Musk is a dreamer. And he dreamed of a day when mankind would colonize Mars. To make it there, the cost of space launch had to be reduced.

He founded SpaceX, and quickly began producing rockets that were indeed less expensive than the big competitors. He did so by building almost all the subcomponents in his Hawthorne, California, factory and cutting out the subcontractors.

That was more of a unique business plan than a technological breakthrough. What was needed were reusable rockets, he believed.

That was the original vision for the space shuttle: a space plane that would take off and land, then be ready to be used again after a short amount of time. The boosters that lofted the shuttle during its first two minutes parachuted into the ocean where they were recovered by NASA ships, then refurbished. The original vision for the program never came to pass. It took months to ready them for a follow-on mission and the cost of launching them skyrocketed.

The space launch business has undergone major disruption since the end of the shuttle program.

SpaceX and its rival Blue Origin, owned by Amazon.com billionaire Jeff Bezos, emerged from the private sector to develop their own engines. The space tourism industry spearheaded by Virgin Galactic is developing spacecraft as well. Composite materials and additive manufacturing promise to help reduce rocket manufacturing costs further.

Rather than operate another fleet of space planes, NASA has decided to turn this task over to the private sector, which is competing for launch services to the international space station with multi-stage rockets.

Meanwhile, the Air Force is doling out a series of contracts to companies large and small to develop a replacement for the Russian-made RD-180 rocket engine. An examination of the contracts finds an overarching theme: reducing the cost of manufacturing the subcomponents.

Both SpaceX and Blue Origin have taken a page from the space shuttle program to develop reusable boosters. But instead of landing them in the sea, they are both trying to land them on platforms.

The last two months have seen several breakthroughs. The first came when Blue Origin launched its New Shepard booster 62 miles above Earth, then landed it on the ground. 

Then SpaceX, after incremental testing and some failures on an ocean-based platform, landed the first stage of its Falcon 9 rocket on the ground in December during a test at Cape Canaveral Air Force Station. It will continue to launch payloads and land the boosters on a platform at sea.

While rivals, both companies firmly believe that reusable rockets are the path to affordability and — by extension — the means to colonize Mars.

There is another way, though. The next logical step after the space shuttle was single-stage to orbit — in other words, no boosters or stages at all. The rocket engine and spacecraft are one. Lockheed Martin and NASA in the 1990s set out to build the X-33 space plane and spent some $1.3 billion between them to develop it.

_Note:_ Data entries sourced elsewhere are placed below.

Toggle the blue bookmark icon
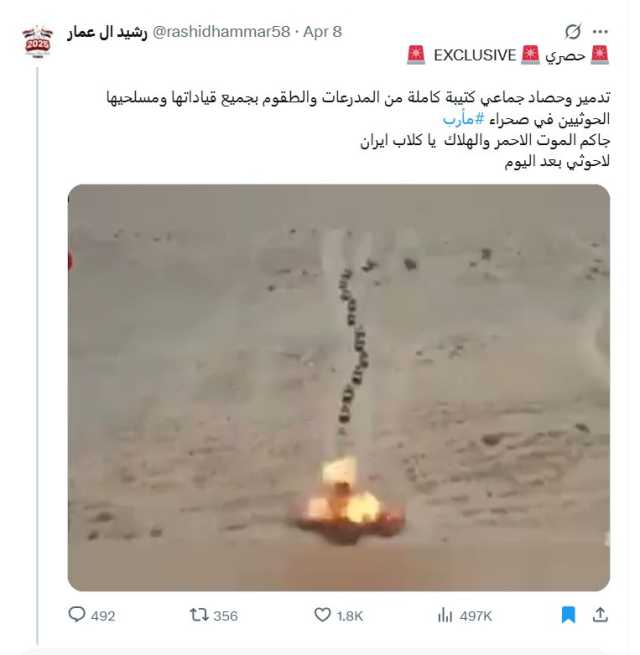The width and height of the screenshot is (640, 655). [569, 615]
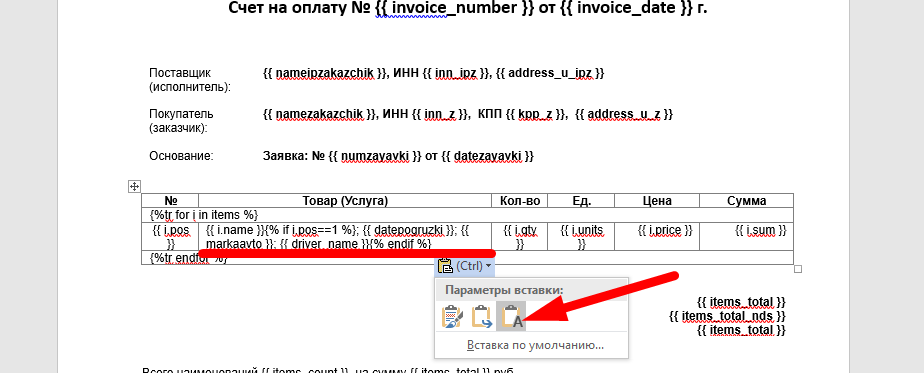Choose Merge Formatting paste option
The image size is (924, 373).
point(482,316)
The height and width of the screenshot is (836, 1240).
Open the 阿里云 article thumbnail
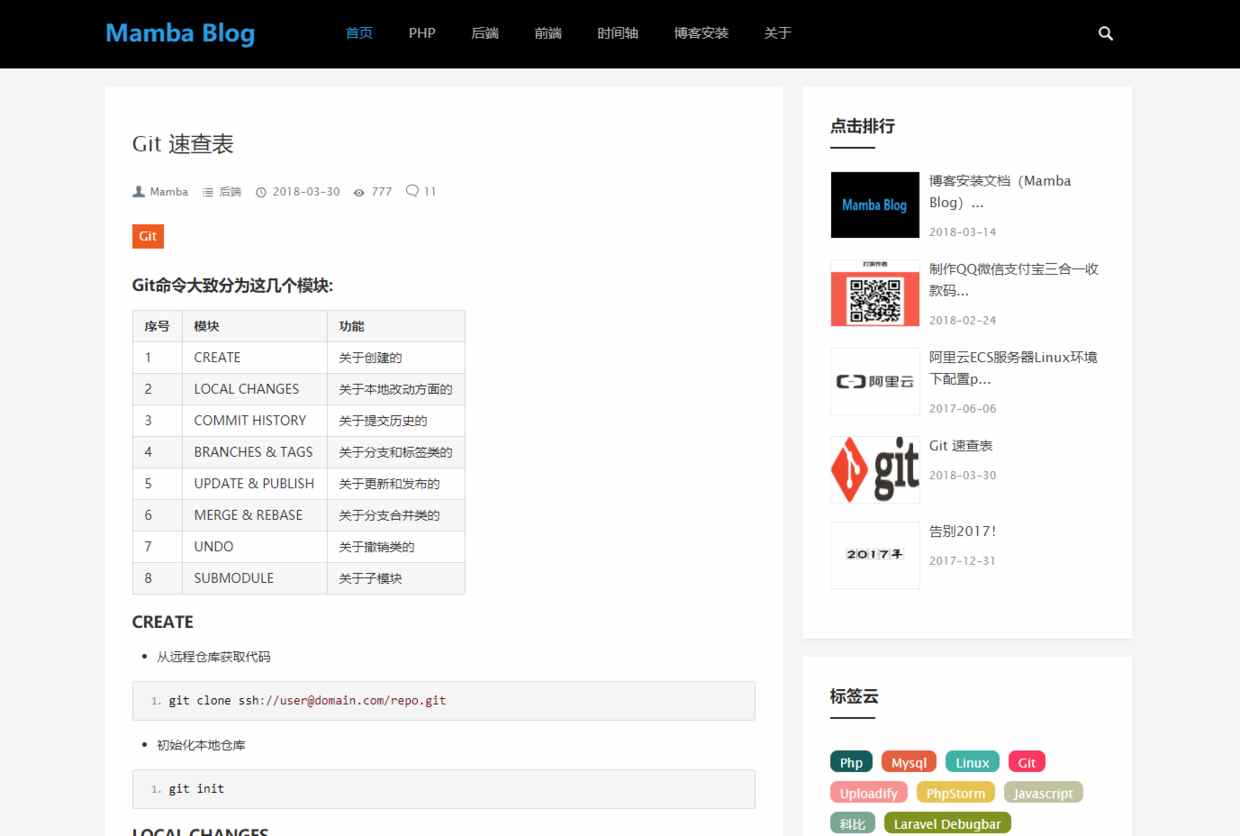tap(874, 381)
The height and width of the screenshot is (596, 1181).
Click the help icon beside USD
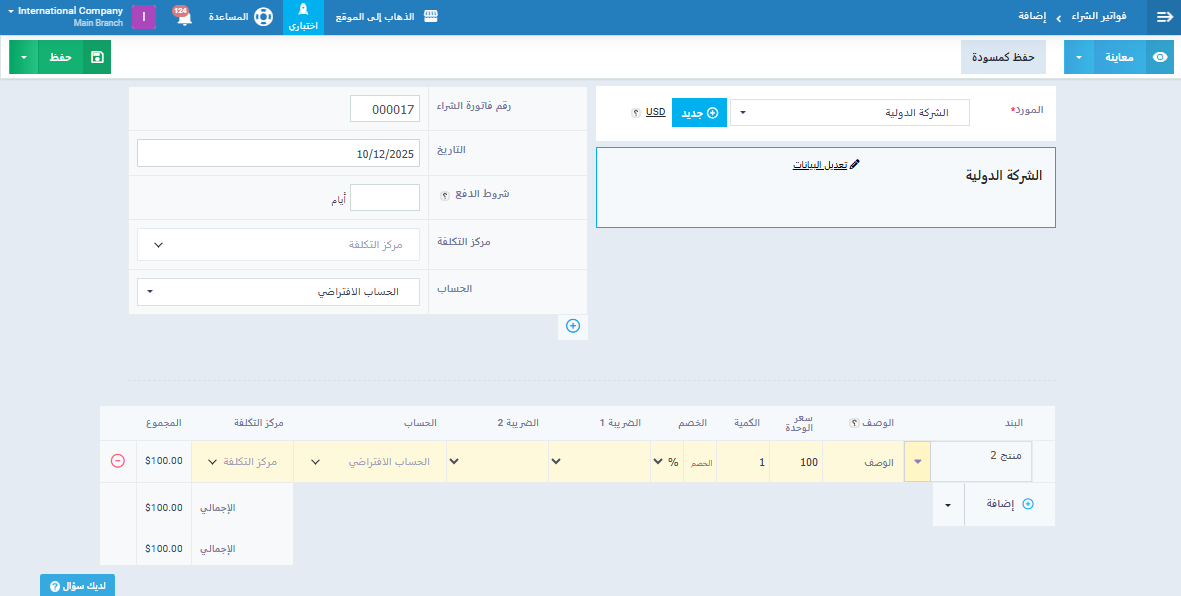(x=636, y=113)
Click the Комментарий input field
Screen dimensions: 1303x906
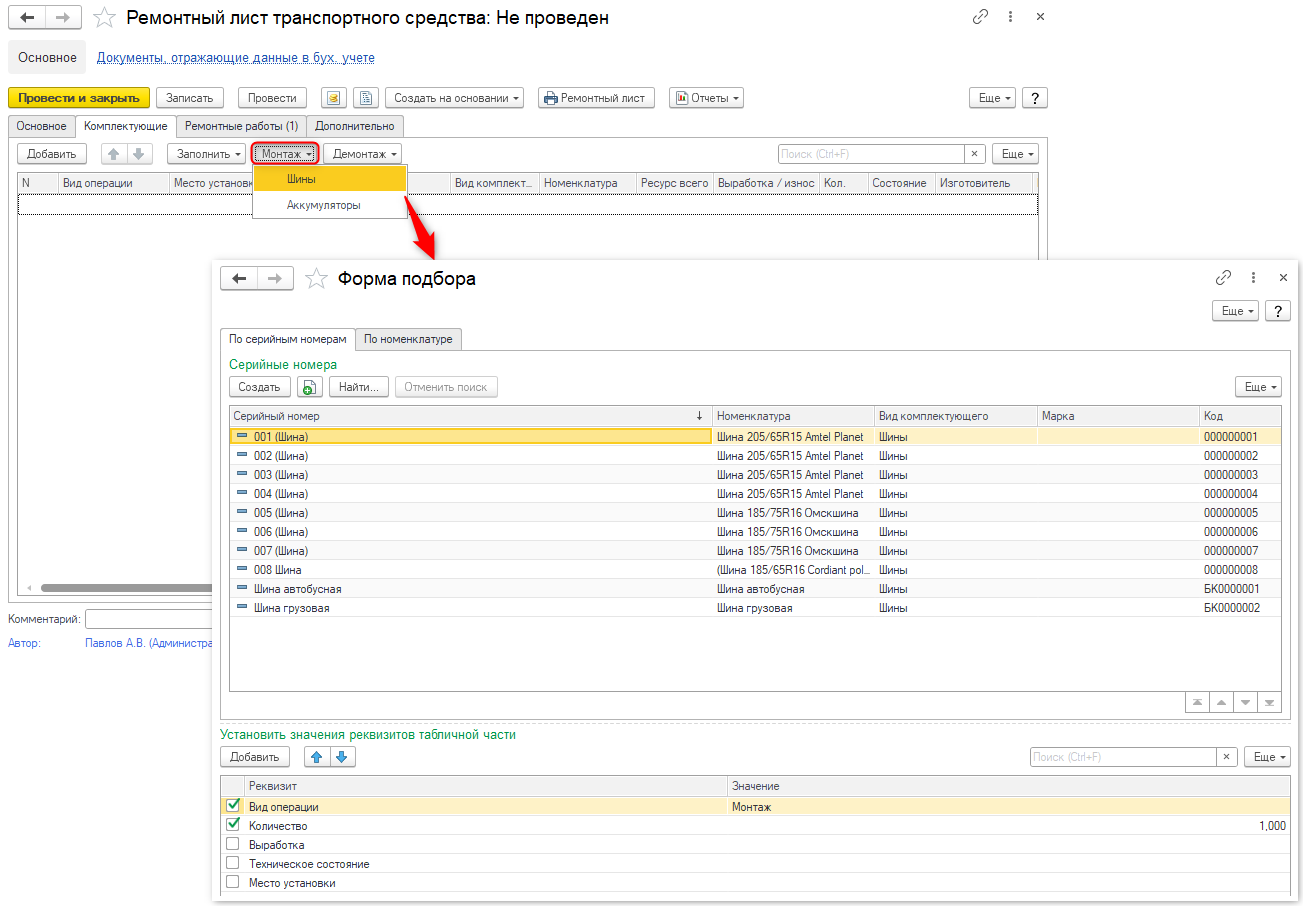(150, 619)
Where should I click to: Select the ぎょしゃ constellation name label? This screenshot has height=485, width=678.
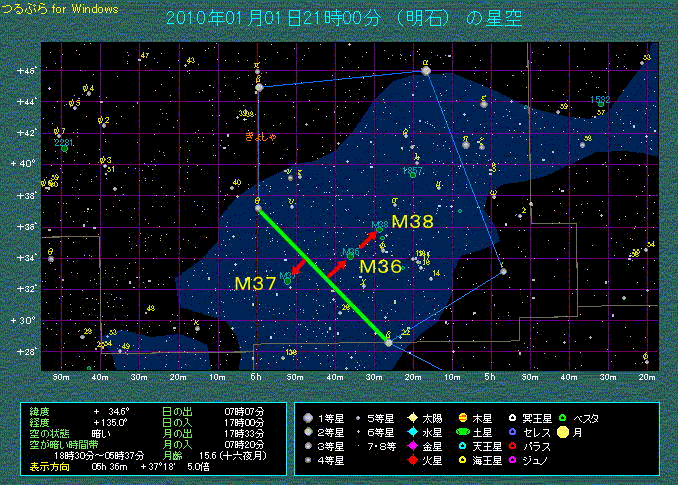click(x=260, y=137)
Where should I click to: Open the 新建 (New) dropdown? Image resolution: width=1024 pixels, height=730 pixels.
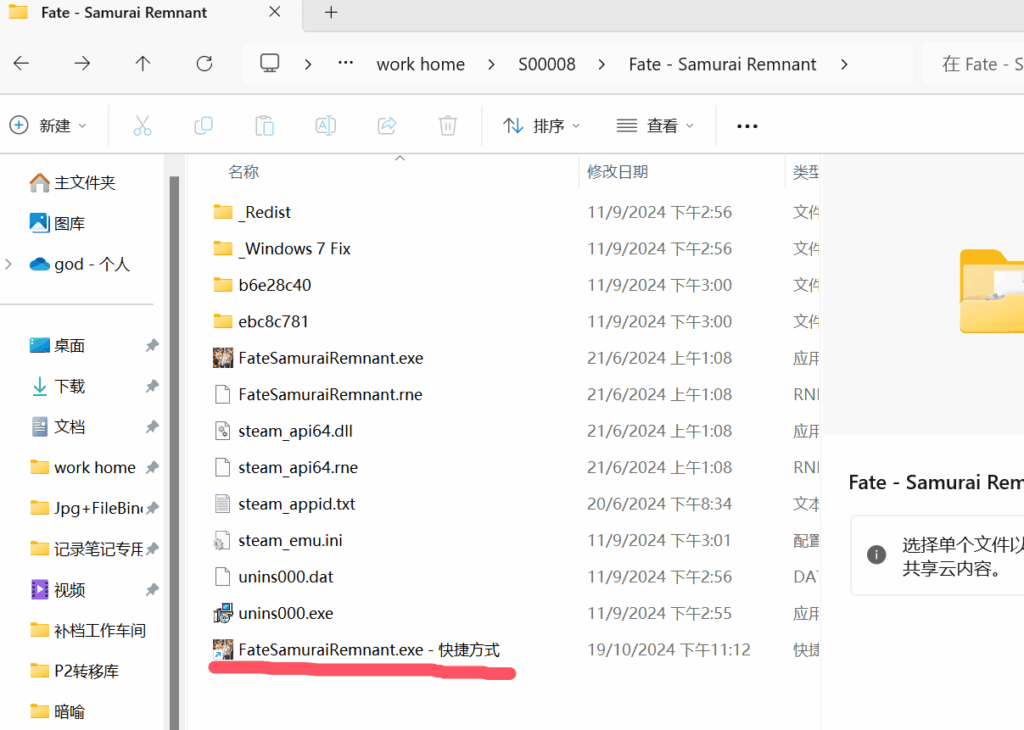[48, 126]
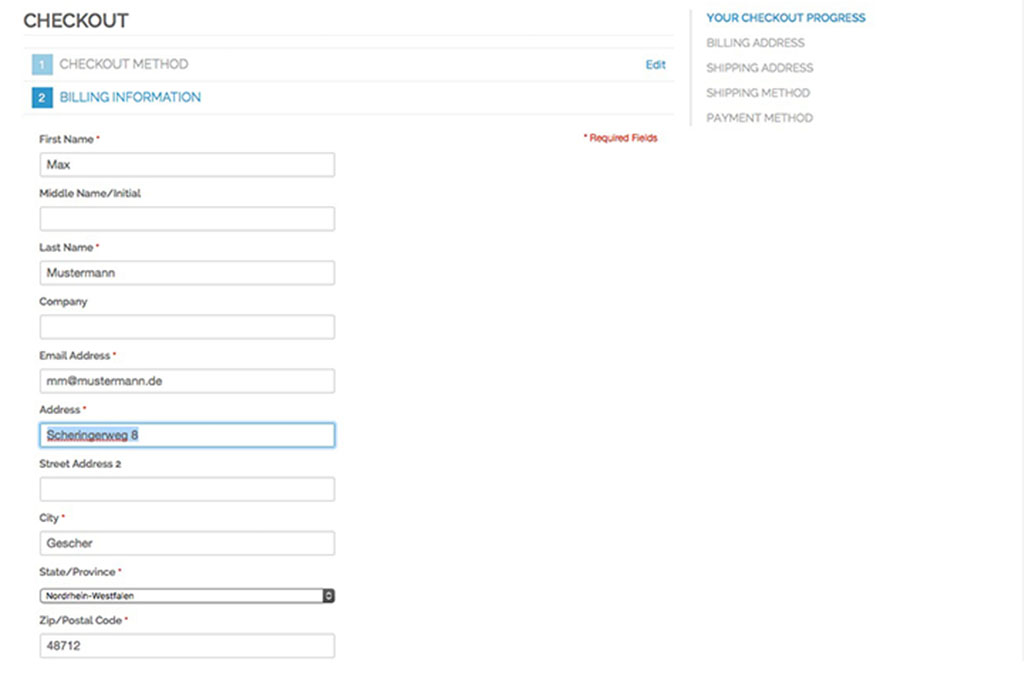Click the First Name field containing Max
1024x697 pixels.
tap(186, 164)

They had made a lot of progress when the project was canceled in 2001. Technical problems arose with the liquid hydrogen tank, which had to be lighter than standard tanks in order to reduce the weight enough to reach orbit. The composite material and honeycomb design failed in a 1999 test. Three years after the X-33 was canceled, Northrop Grumman and NASA announced that they had achieved a breakthrough in composite liquid hydrogen fuel tank design.

Other single-stage-to-orbit concepts involved bypassing the denser, harder to breakthrough, lower atmosphere by giving rockets carrying small satellites a boost to the upper altitudes. AirLaunch had an idea to drop payloads out of the back of a C-17. The Defense Advanced Research Projects Agency paid the company for some successful demonstrations, but the idea never made it across the so-called Valley of Death, where ideas don’t find customers.

There were concepts for balloon launches and there are some still advocating for a space elevator, a tether strung between Earth and geo-stationary orbit.

But the single-stage-to-orbit trail has gone cold in the United States.

There is one active program in Great Britain. Reaction Engine Ltd. has garnered some European Space Agency funding to develop its space plane concept but needs a whole lot more capital to finish its work. British defense giant BAE Systems is clearly a believer. In November, it bought a 20 percent stake in the company and injected some 20 million pounds into the company.

As for U.S. development of a single-stage-to-orbit vehicle, one wonders how large of a technological leap it would be now that 15 years has passed.

Correction: A previous version of the story misidentified the location of the December SpaceX launch.